A él aquel día le habían pagado –aunque lo donara– por dar una conferencia. Pero en las empresas que ha liderado ha dado pocas (charlas). Solo reuniones, y breves. «No me gustan, pero si son disciplinadas desempeñan un papel en la buena comunicación. El problema es que las reuniones tienen mala fama porque a menudo carecen de disciplina. Yo siempre las convocaba treinta minutos antes de la comida y le decía a todo el mundo que se fuera a almorzar a su hora».

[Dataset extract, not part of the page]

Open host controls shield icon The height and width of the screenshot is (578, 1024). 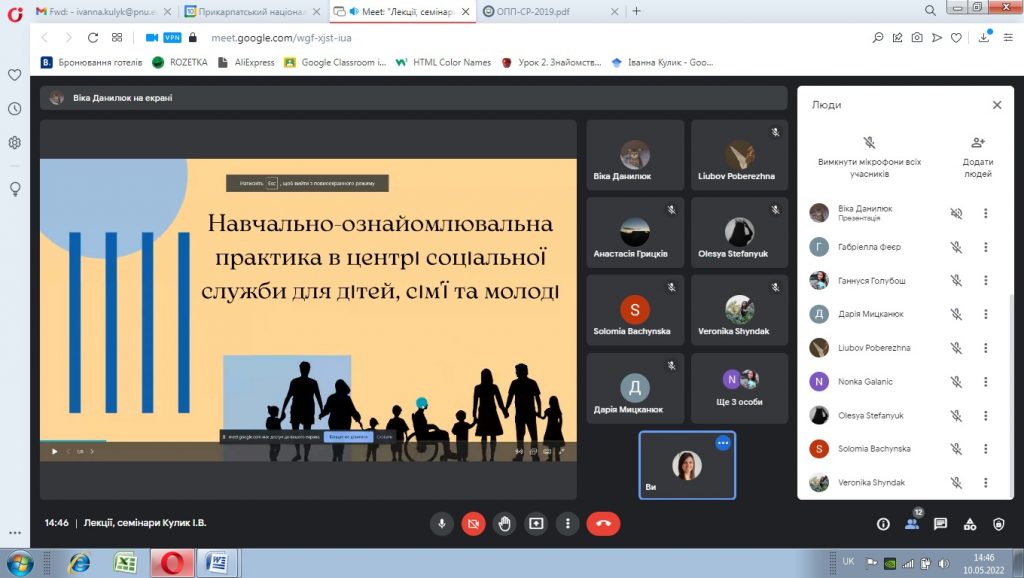point(998,523)
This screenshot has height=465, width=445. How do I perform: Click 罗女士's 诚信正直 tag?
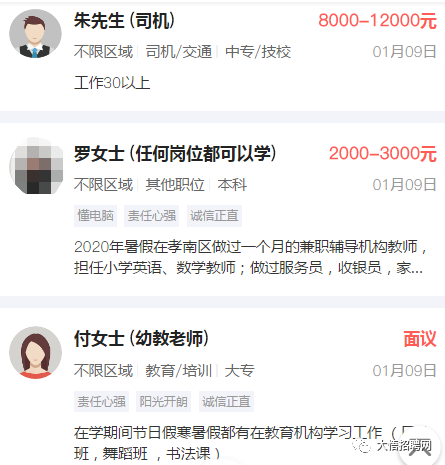(x=214, y=216)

Y cuando en estos encuentros subía la tensión, la rebajaba a las bravas. «En una de las empresas teníamos problemas con los accionistas. Dos de ellos me confiaron que iban a empezar una guerra sin cuartel en la siguiente reunión del consejo y me aseguraron que llevarían incluso a sus abogados. Me tocaba presidir la reunión y, de camino, paré en una tienda de juguetes a comprar bates de beisbol de gomaespuma. Cuando entré en la sala los repartí y se quedaron de piedra. Pero vieron lo absurda que era la riña y pudimos celebrar una reunión civilizada».
Tan 'obsesionado' estaba con no perder el tiempo que a los empleados siempre les pedía plazos concretos: «¿para el lunes? Bien, pero ¿por la mañana o por la tarde? ¿y a qué hora? Cuidado con las vaguedades», advierte. Contado así, este tipo parece 'don perfecto'. Pero nada más lejos de la realidad, confiesa. «La gente no aprende al hacer las cosas bien sino al hacerlas mal. El truco consiste en cometer errores pero, ojo, no cometas el mismo dos veces».

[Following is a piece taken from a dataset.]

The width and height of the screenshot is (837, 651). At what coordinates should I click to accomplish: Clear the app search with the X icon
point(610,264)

«Un tipo alto catorce horas volando en clase turista»: «Soy alto y viajaba 14 horas sin caber apenas en los asientos de clase turista pero lo hacía así porque sabía que al llegar la factura del vuelo al departamento de contabilidad difundirían cualquier indiscreción mía al resto de la plantilla. Lo ví en una empresa en la que un alto ejecutivo encargó en su horario laboral una bañera de latón para su casa. Una hora después los trabajadores se quejaban de que un pez gordo había parado la línea de producción por su bañera».
La lección del reloj de arena: «Cuando era director de ingeniería en una compañía el propietario de la firma a menudo nos presionaba para que el producto llegara antes al mercado. Le dije una vez: '¿Sabes cuántos granos de arena pasan a la vez por el cuello de un reloj de arena?'. 'Uno'. 'Y si sacas el tapón, metes la mano y prensas la arena, ¿cuántos pasarán?'. 'Ninguno, pero ¿a qué viene esa pregunta muchacho?'. 'Pues es lo que nos estás pidiendo ahora mismo a los ingenieros', le respondí».
«No hablo 'a' la gente, hablo 'con' la gente»: «Algo tan simple como hablar 'a' la gente en lugar de hablar 'con' la gente puede levantar una barrera a la motivación. No soporto cuando alguien habla y me señala con el dedo. Les digo: '¡Cuidado! Podría dispararse'».
«Que te lo quiten de las manos»: «En vez de ahorrar dinero en nuestra empresa nos dedicábamos a gastar dinero para hacer un buen producto. Porque hacen falta cuatro buenos productos para eliminar el recuerdo de uno malo».